Even though you only saw the profile of Sanzu's face, you could see there was surprise on it. For a moment he didn't know what to say, or to say anything at all, but when he did speak, his voice was strangely soft and full of understanding. “I see... I'm sorry it didn't work out for you.” 
“What about you? Have you had someone other than Reiko longer?” 
“No. Not really, no." His voice was sad, as if he was feeling bad about himself. You couldn't remember if Sanzu had ever opened up to you like that. “I haven't had the best luck with girls either.” 
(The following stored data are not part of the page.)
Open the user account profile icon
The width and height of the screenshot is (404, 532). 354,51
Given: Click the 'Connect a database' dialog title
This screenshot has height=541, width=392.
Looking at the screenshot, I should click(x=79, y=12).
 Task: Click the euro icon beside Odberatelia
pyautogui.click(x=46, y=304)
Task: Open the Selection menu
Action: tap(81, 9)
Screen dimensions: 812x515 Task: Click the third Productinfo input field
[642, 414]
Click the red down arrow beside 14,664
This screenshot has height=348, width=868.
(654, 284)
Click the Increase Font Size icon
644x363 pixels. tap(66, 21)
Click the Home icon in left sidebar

The elevator doors opened for you, and you stepped inside. “Hey... some girls went to bed with you without using drugs. Others are simply afraid that they won't be able to cope with your character. I’ve seen the way they look at you more than once. Anyway... if it doesn't work out for you with another girl, maybe look for a guy." you joked, but Sanzu's face turned as red as ever. 
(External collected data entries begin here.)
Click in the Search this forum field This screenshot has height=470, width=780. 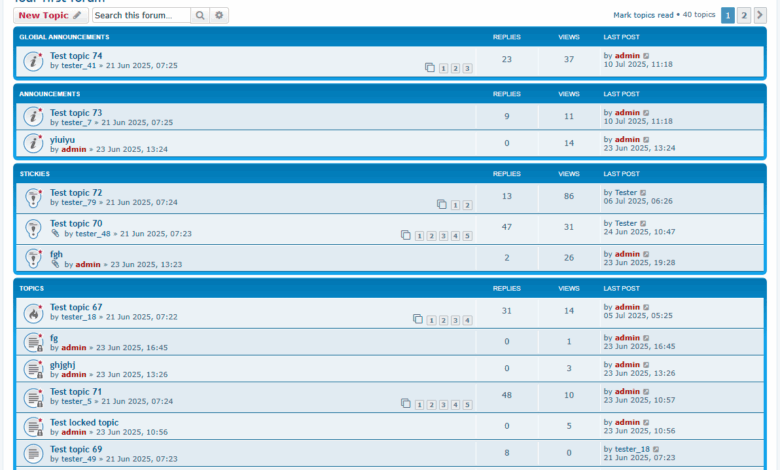[x=141, y=16]
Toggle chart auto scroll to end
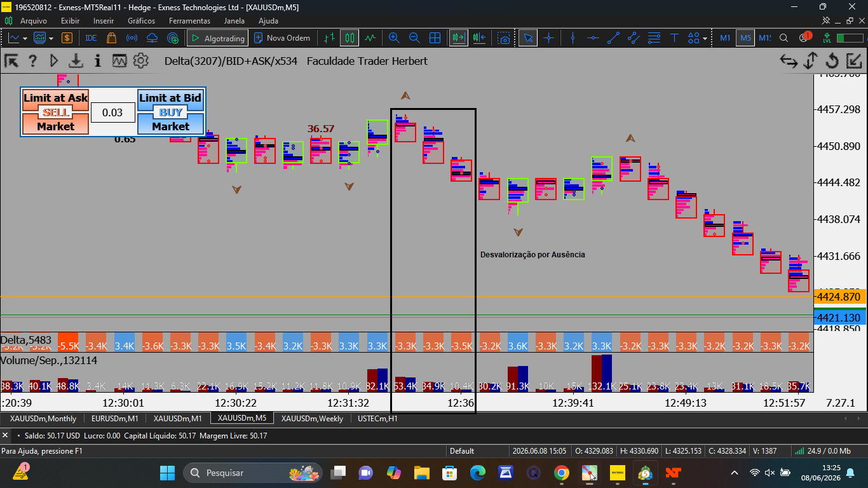 click(x=458, y=38)
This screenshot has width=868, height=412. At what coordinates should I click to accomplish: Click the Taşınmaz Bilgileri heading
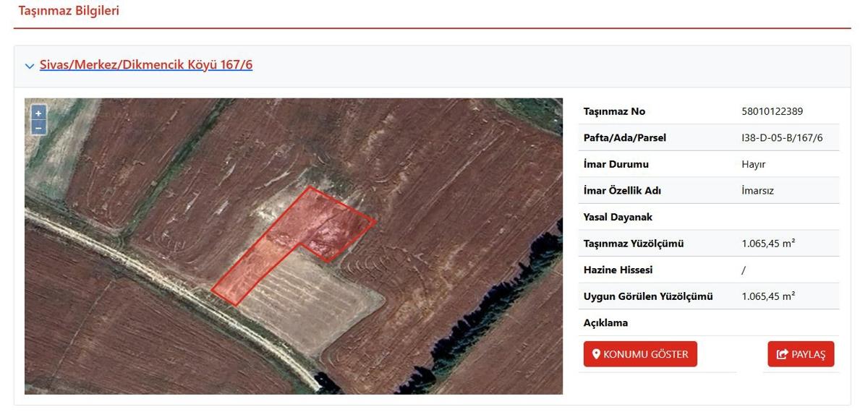point(69,11)
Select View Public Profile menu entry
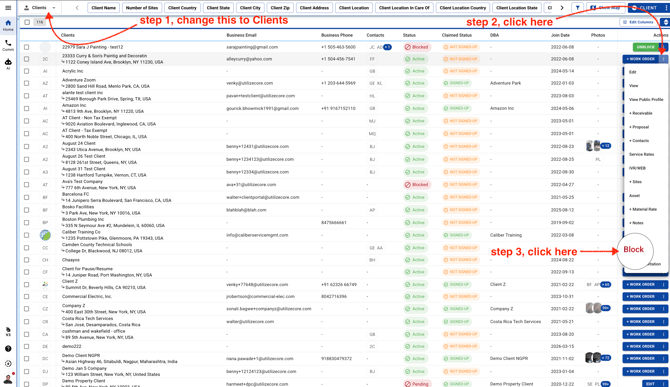670x387 pixels. click(x=646, y=100)
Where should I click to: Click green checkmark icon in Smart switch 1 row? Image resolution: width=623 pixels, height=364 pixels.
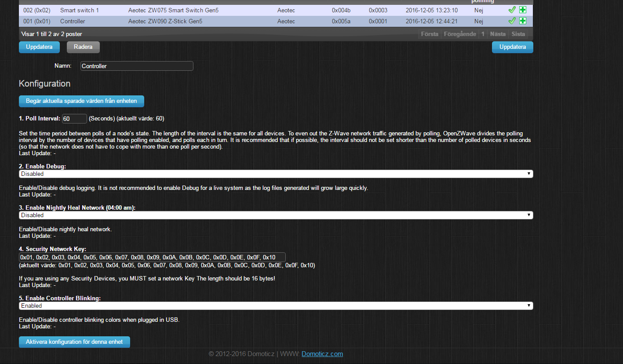point(512,10)
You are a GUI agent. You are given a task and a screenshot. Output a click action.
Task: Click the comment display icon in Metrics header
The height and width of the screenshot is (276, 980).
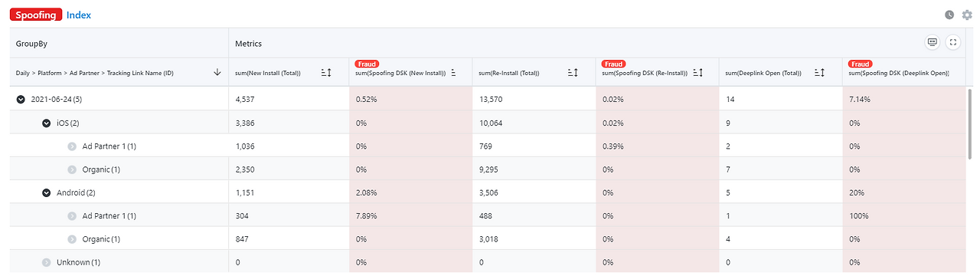933,42
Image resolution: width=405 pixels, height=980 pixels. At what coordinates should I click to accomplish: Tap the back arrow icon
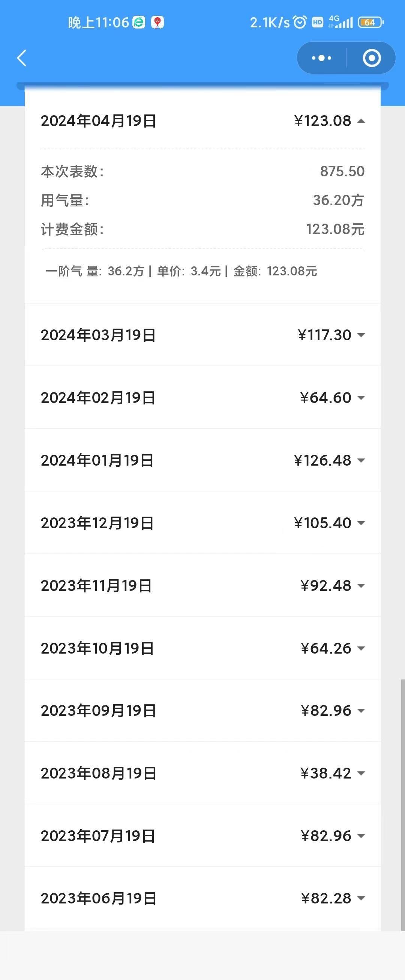22,58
“Y/n!” he said indignantly, and when the elevator doors closed, you chose the floor where his apartment was located. “I'm not that hopeless. Girls love me!... Maybe they don't necessarily know it yet, but...' His bright eyes wandered around the walls of the elevator, and the blush did not leave his cheeks. 
You shrugged and put your hands in your pants pockets. "I joked." You smiled at him, and an idea came to your mind to tease the pink-haired man a bit. You always wanted to see how much you could afford with him... Not necessarily because of how you felt about him... 
You reached your hand towards him and smoothed down the shorter strands of his hair, lightly tracing your fingers around the piercings in his ear. “Follow what makes you happy.” You said quietly, seeing him freeze, staring at the closed elevator door. You thought Sanzu was embarrassed, and you expected him to explode at any moment... but nothing happened. 
When you removed your hand, he slowly turned his head towards you and looked at you from under his long, thick eyelashes. There was something unreadable in his eyes, something you had never seen before, and the tone of his voice made the hairs on the back of your neck stand on end. “You're on very thin ice, L/n. You're lucky I like you, otherwise..." 
“You will be the death of me. I know, Haru.” You smiled slightly and a soft snort escaped Sanzu's lips. “Should I walk you to the door of your apartment? Will you get there alone?” You asked in a calm tone, looking into Sanzu's eyes. Their expressions didn't change, although you could have sworn his eyes dropped to your lips for a split second. 
“I'll go alone.” He replied by turning his head, and when the elevator stopped, he got out and walked down the hall towards his doors. “Come pick me up later, Y/n.” 
You watched his retreating figure and smiled slightly to yourself. “Of course, boss. Sweet dreams."